- Founded: 1996
- Founder: Darius Van Arman
- Distributor: Secretly Distribution
- Genre: Various
- Country of origin: United States
- Location: Bloomington, Indiana
- Official website: jagjaguwar.com

= Jagjaguwar =

American independent record label

Jagjaguwar is an American independent record label based in Bloomington, Indiana.

==History==
In 1996, in Charlottesville, Virginia, University of Virginia student Darius Van Arman, later Jagjaguwar's founder, was a music director at UVA's WTJU radio station, a clerk at the Plan 9 Records store, art director at Charlottesville's C-Ville Weekly, an overnight supervisor for an adult-care facility, and booking shows at The Tokyo Rose.

During this time, Adam Busch (who also would put music out on Jagjaguwar as Manishevitz), was part of a band called The Curious Digit. The band needed a label, and Van Arman made The Curious Digit's Bombay Aloo the first release under his new Jagjaguwar label. The name "Jagjaguwar" was generated using a Dungeons & Dragons character name-generating computer program. Shortly thereafter, Richmond band Drunk learned about Jagjaguwar and Drunk member Rick Alverson reached out to Van Arman to see if there was room for one more band on the label. He booked them to play at Tokyo Rose and then signed them to the label on the spot.

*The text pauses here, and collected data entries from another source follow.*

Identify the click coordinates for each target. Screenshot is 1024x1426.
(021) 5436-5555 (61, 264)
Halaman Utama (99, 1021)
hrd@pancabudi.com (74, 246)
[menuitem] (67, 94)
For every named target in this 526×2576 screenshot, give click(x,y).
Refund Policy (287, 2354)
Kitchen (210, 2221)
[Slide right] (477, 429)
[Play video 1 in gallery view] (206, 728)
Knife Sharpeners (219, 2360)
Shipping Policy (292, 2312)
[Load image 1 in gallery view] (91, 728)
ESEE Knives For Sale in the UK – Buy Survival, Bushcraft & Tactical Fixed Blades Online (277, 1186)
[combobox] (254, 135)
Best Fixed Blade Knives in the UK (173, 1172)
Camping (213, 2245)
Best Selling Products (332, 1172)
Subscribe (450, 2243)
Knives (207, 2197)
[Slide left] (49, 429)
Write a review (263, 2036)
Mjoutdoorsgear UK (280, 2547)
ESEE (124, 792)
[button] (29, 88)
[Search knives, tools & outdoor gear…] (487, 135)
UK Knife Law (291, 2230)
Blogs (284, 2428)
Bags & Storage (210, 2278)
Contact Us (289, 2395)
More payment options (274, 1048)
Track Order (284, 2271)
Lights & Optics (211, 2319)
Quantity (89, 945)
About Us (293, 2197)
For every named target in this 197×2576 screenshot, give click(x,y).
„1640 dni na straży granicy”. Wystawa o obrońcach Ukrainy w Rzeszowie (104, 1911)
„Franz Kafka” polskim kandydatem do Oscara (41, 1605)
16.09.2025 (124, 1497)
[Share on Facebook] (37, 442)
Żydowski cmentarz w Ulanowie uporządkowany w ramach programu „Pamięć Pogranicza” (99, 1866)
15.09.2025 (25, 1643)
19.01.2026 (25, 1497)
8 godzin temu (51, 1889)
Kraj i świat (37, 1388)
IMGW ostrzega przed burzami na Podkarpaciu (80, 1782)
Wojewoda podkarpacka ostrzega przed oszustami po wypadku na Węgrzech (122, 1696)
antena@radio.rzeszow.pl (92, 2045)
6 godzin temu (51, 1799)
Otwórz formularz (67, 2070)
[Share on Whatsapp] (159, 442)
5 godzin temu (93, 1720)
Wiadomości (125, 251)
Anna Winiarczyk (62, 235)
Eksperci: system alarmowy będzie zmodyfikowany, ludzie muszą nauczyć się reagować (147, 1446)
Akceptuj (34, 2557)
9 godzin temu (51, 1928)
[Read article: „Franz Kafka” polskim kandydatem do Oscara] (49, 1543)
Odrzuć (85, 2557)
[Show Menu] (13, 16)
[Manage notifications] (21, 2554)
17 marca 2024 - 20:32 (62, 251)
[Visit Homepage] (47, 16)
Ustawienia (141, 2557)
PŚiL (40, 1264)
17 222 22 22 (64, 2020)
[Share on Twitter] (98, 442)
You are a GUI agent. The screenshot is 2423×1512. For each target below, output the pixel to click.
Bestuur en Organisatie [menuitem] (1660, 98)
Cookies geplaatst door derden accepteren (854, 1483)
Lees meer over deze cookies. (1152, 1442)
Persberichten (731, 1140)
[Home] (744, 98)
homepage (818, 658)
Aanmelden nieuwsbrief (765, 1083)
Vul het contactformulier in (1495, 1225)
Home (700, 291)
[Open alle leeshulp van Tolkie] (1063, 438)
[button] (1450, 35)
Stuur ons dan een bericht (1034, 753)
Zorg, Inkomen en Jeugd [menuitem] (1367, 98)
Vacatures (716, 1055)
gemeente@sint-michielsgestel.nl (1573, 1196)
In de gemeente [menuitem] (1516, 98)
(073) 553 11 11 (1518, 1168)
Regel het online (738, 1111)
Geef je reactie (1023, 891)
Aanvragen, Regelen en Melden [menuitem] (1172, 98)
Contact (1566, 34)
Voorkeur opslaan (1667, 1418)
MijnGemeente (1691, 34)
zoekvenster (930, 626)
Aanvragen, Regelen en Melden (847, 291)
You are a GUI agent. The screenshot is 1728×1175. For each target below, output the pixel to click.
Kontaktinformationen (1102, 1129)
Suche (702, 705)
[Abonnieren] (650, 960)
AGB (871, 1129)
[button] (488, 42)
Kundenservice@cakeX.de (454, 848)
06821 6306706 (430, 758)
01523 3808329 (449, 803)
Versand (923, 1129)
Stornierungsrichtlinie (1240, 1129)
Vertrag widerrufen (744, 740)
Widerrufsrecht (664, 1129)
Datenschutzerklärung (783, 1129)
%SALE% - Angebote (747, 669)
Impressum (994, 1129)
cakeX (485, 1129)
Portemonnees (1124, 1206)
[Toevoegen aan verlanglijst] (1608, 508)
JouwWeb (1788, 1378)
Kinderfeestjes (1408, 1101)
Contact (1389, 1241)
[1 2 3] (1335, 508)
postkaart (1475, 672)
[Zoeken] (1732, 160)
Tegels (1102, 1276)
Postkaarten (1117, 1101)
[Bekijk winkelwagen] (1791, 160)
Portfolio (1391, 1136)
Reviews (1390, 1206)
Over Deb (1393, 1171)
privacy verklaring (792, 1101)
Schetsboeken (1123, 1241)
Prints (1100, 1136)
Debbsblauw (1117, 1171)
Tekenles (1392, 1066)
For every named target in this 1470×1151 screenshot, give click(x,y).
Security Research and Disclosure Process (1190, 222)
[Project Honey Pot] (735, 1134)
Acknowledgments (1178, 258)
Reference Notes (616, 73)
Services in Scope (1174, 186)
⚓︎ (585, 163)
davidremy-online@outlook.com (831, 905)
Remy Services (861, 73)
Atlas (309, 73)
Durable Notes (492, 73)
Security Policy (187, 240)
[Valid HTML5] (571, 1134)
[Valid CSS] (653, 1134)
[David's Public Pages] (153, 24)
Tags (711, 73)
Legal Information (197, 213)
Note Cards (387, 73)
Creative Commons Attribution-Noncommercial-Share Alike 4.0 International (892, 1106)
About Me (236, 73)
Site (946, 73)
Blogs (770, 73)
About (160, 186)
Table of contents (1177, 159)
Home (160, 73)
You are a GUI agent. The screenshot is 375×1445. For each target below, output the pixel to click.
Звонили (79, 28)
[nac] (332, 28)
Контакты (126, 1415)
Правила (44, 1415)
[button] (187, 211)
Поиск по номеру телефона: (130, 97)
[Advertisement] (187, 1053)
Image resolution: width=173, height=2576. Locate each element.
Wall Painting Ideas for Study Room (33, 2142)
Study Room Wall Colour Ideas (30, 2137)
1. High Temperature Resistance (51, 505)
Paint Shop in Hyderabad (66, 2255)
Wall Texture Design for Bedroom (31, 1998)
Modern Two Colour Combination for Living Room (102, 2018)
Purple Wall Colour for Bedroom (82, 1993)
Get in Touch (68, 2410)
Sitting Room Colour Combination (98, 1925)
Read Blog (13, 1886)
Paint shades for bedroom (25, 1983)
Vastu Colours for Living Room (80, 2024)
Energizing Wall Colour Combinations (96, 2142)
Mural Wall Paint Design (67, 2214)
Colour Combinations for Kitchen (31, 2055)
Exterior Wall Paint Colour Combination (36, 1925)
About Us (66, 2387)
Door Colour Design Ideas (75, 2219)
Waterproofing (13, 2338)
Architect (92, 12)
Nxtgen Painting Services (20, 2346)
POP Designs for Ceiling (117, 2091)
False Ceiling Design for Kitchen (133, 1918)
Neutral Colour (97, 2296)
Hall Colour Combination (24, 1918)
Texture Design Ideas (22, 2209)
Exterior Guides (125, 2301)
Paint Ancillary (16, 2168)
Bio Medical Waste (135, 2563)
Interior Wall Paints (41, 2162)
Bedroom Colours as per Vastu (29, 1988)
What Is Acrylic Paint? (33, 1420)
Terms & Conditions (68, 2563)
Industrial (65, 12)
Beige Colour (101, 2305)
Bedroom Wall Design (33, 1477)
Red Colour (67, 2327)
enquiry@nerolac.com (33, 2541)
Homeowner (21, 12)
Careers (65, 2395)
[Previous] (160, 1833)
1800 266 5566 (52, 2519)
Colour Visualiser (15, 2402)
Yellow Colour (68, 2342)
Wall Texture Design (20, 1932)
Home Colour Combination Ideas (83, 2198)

In 1999, Van Arman and Chris Swanson, who was part owner of the record label Secretly Canadian, became friends and soon partners. Fairly early on in those exchanges, Van Arman suggested a partnership in Jagjaguwar.

Van Arman relocated to Bloomington in 1999, and Jagjaguwar and Secretly Canadian grew closer. Van Arman soon became a partner in Secretly Canadian; further, other Secretly Canadian partners, Ben Swanson and Jonathan Cargill, joined Van Arman and Chris Swanson in a Jagjaguwar partnership.

In 2001, a demo from Austin, Texas-based folk band Okkervil River was sent to Chris Swanson. With each Okkervil River release on Jagjaguwar—Don't Fall in Love with Everyone You See (2002), Down the River of Golden Dreams (2003), Sleep and Wake-Up Songs (2004) and Black Sheep Boy (2005), the band's profile grew. Much of Black Sheep Boy was written at Van Arman's house in Bloomington when Will Sheff stayed with him for some months.

Alongside Okkervil River's releases, Jagjaguwar also released the debut album from Vancouver band Black Mountain. Following Black Mountain's debut, Jagjaguwar signed more artists to the label including Wilderness, The Besnard Lakes, and Sunset Rubdown.

In 2007, Jagjaguwar signed Eau Claire, Wisconsin project Bon Iver (led by Justin Vernon), whose self-recorded album For Emma, Forever Ago (2008) had seen a grassroots groundswell based on just a handful of CD-R copies Vernon was selling at shows. The initial pressing of For Emma, Forever Ago sold out within the first few weeks. For Emma, Forever Ago received a sales certification of Gold in 2012, the same week Bon Iver's self-titled follow up album, Bon Iver, went gold.

Sharon Van Etten released her Jagjaguwar debut, Tramp, in 2012, and her second album, Are We There, in 2014. Unknown Mortal Orchestra signed to Jagjaguwar to release their sophomore album II (2013). In spring 2015, they released another album, Multi-Love.

In 2007, Jagjaguwar's became part of the Secretly Group.

In 2018, Jagjaguwar was listed at number 4 on Paste magazine's top 10 record labels of 2018.